Mesdames et messieurs,
- Dans ce voyage aux Pays-Bas, la Maison Descartes représente à mes yeux une étape privilégiée. C'est en 1933, il y a donc 50 ans et un peu plus, ce fut un acte justifié que d'associer le souvenir de René Descartes à l'Institut français d'Amsterdam pour rappeler nos parentés intellectuelles et promettre de les honorer dans les années à venir.
- Pourtant, la culture néerlandaise et la culture française reflètent d'abord deux mondes différents. D'un côté, les marges de la latinité, la Méditerranée, de l'autre les premiers horizons septentrionaux, tournés vers l'Atlantique et la mer du Nord. Rien en vérité n'était, au départ, particulièrement propice au dialogue entre nos deux nations.
- Elles se sont souvent ignorées en effet. Observées de près, elles montrent pourtant qu'elles ont établi entre elles des traditions d'échanges qui ont marqué pour le meilleur notre contribution commune.

_DONNÉES FOURNIES_:
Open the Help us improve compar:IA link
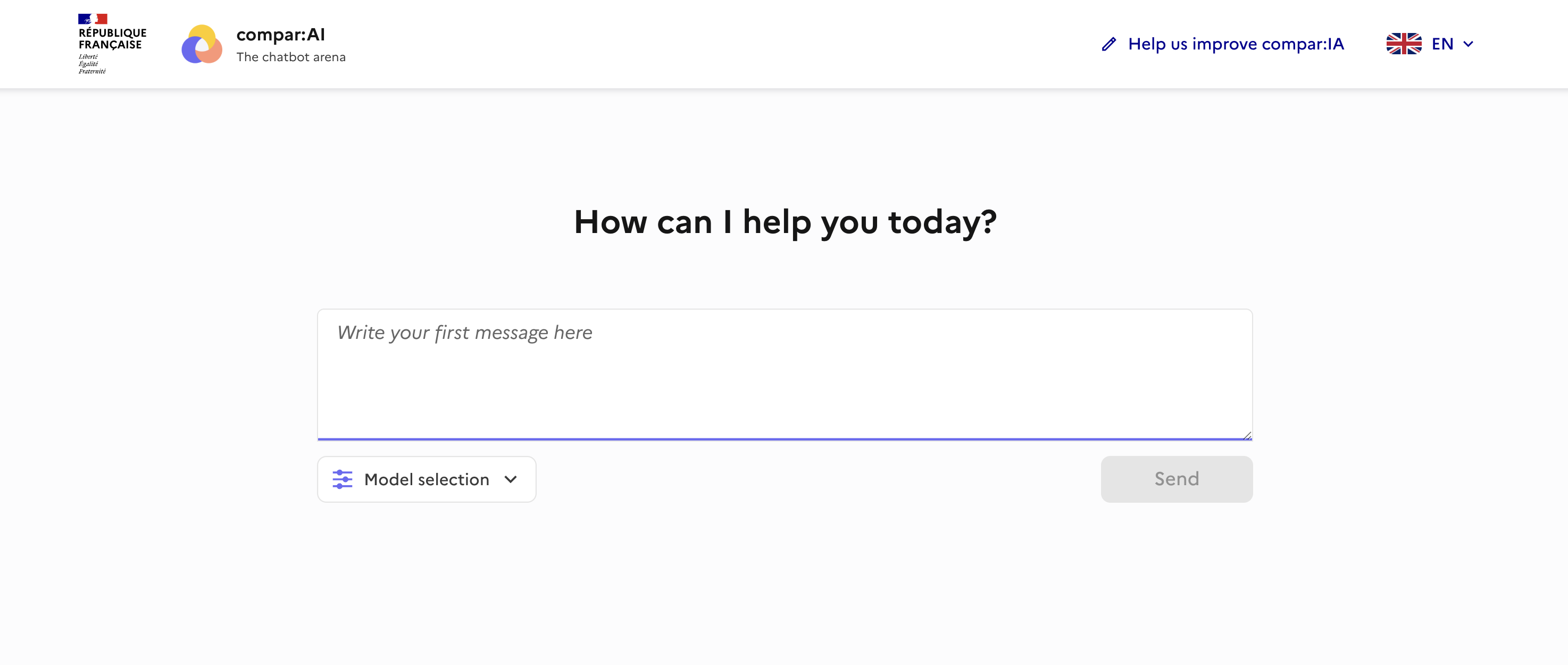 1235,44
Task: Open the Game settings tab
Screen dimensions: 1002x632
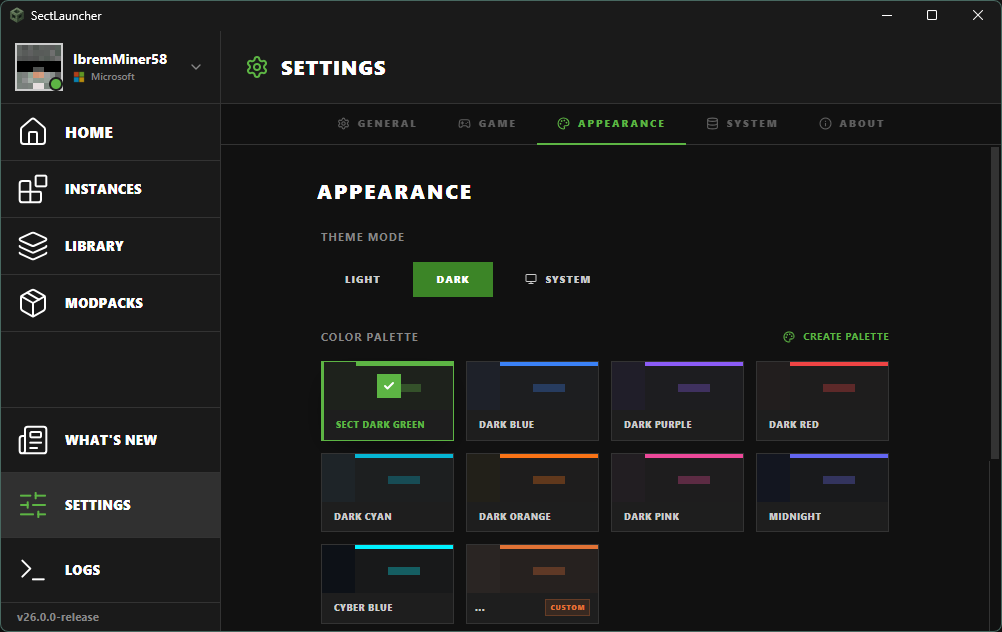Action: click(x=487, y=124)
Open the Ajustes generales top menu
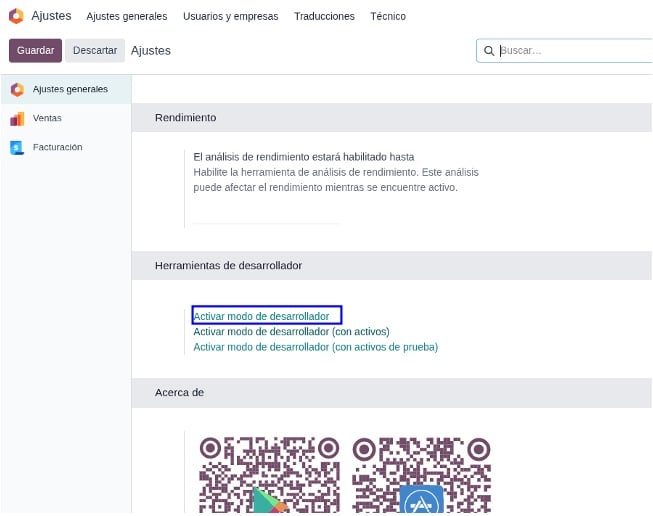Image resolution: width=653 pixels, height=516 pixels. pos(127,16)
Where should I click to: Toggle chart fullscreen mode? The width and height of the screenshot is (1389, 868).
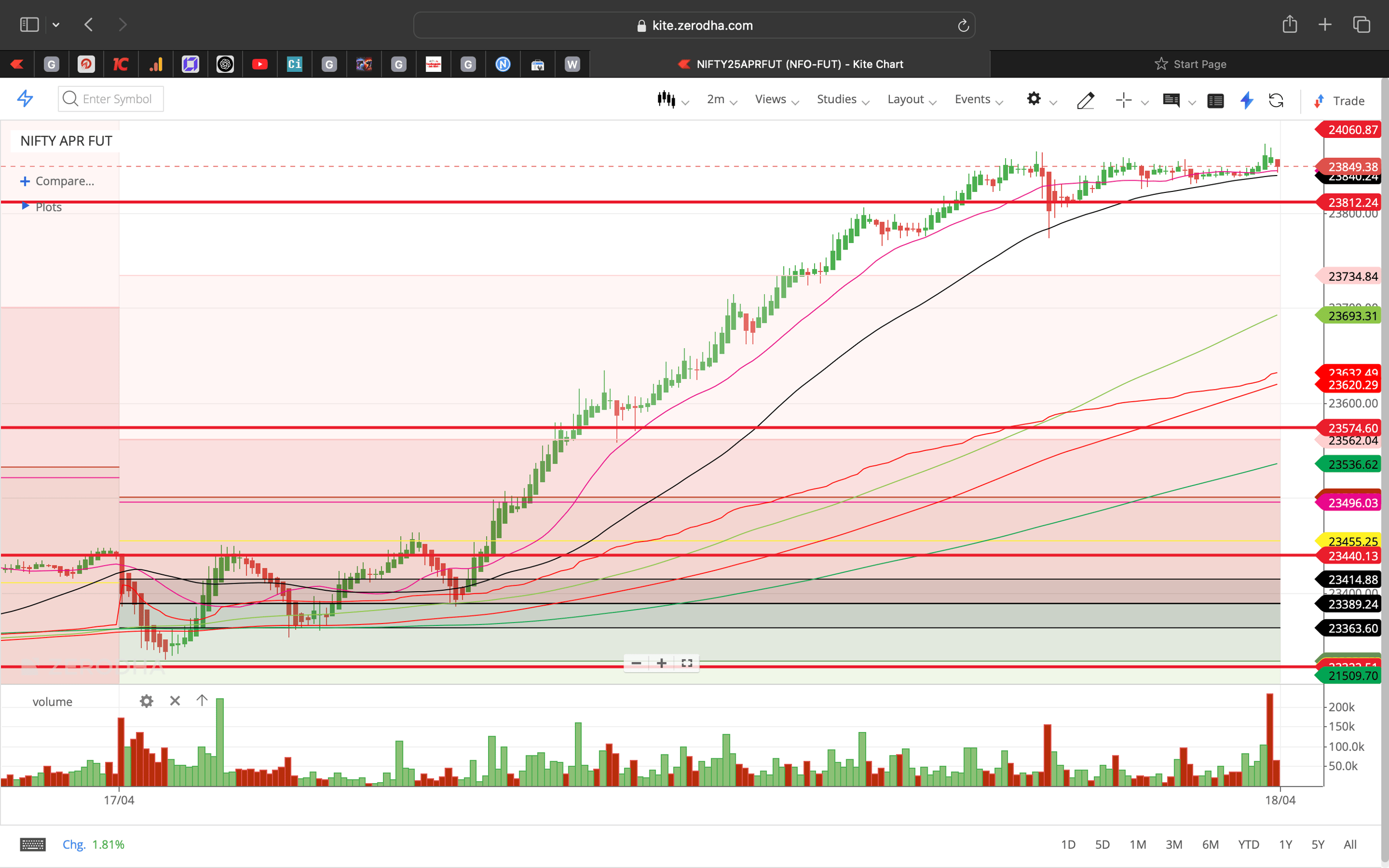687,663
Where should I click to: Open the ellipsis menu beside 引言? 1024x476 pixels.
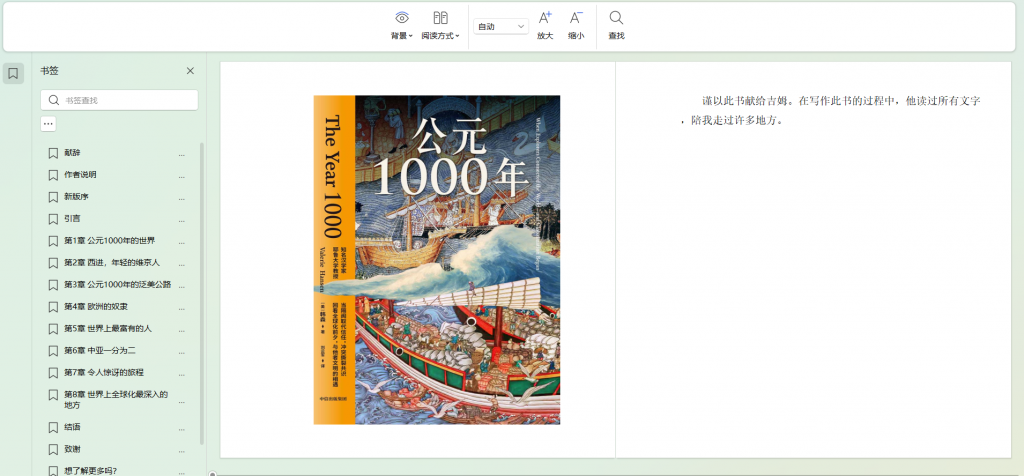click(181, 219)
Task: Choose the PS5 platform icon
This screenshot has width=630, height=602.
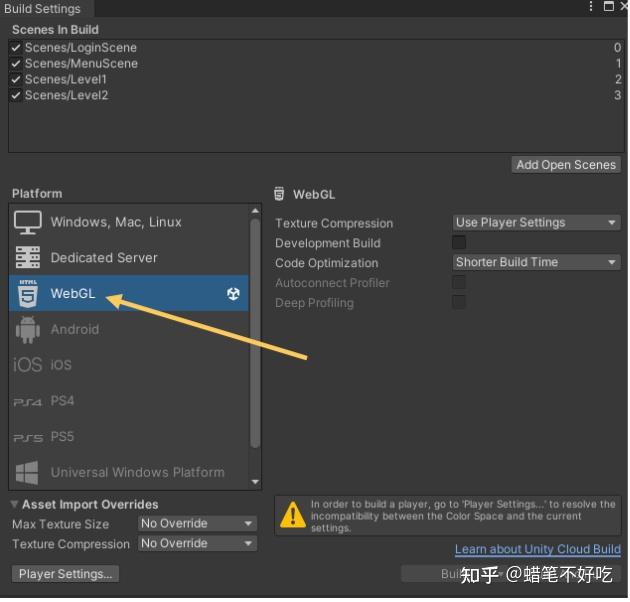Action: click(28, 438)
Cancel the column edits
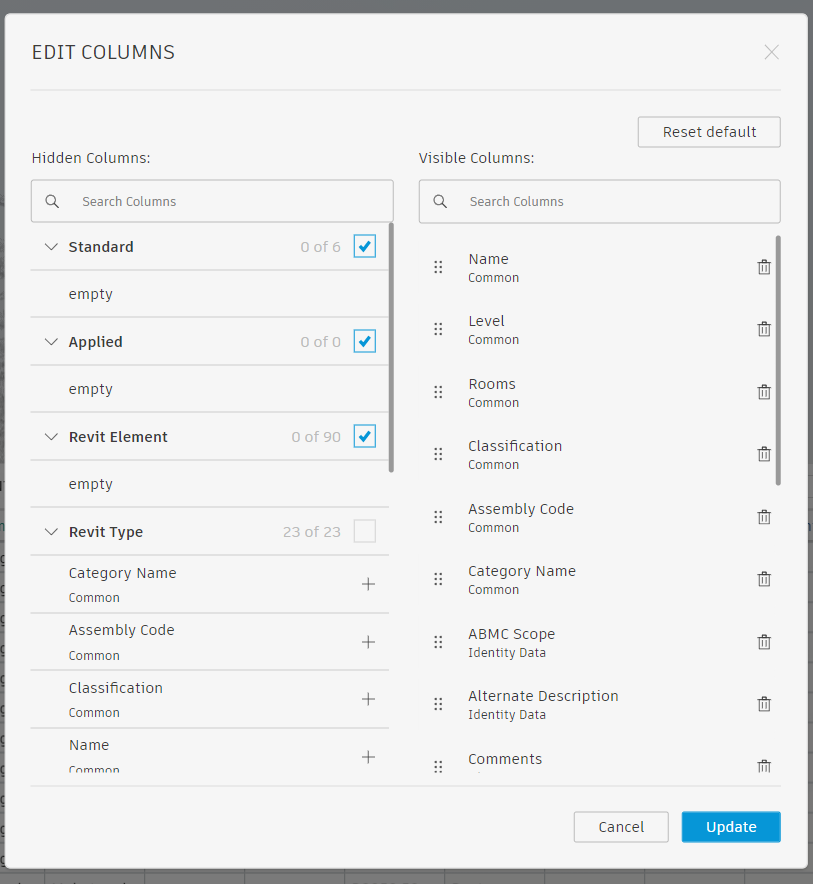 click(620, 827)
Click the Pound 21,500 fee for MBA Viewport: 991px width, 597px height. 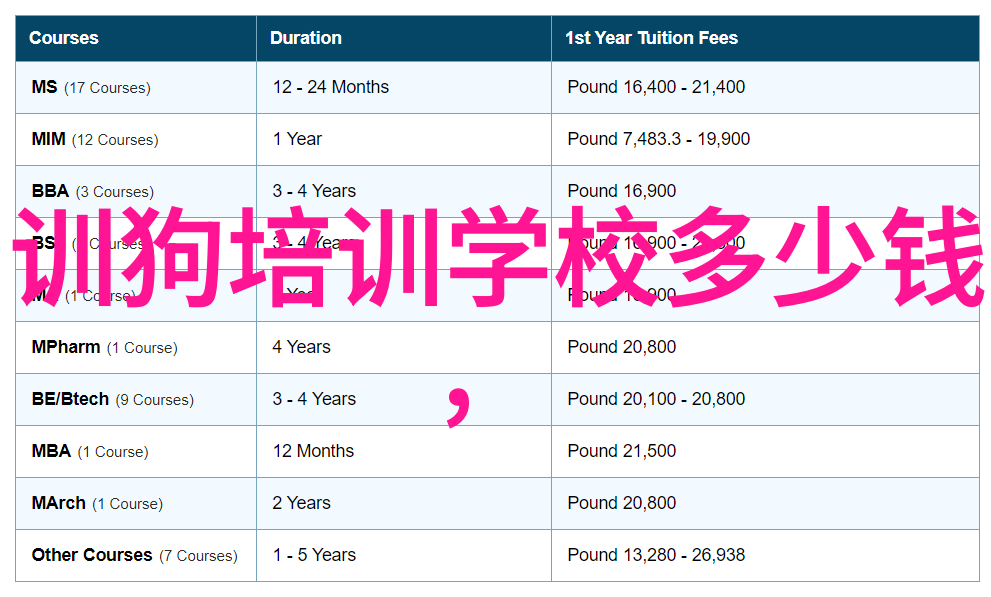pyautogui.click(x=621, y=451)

_TÂCHE À RÉALISER_:
Répondez à ces questions sur l'extrait de page consacré à la Maison Descartes :
1. En quelle année le souvenir de René Descartes a-t-il été associé à l'Institut français d'Amsterdam ?
2. Vers quoi sont tournés les « premiers horizons septentrionaux » ?
3. Qu'est-ce que les deux nations ont établi entre elles, observées de près ?

_SOLUTION PROPOSÉE_:
1. En 1933.
2. Vers l'Atlantique et la mer du Nord.
3. Des traditions d'échanges.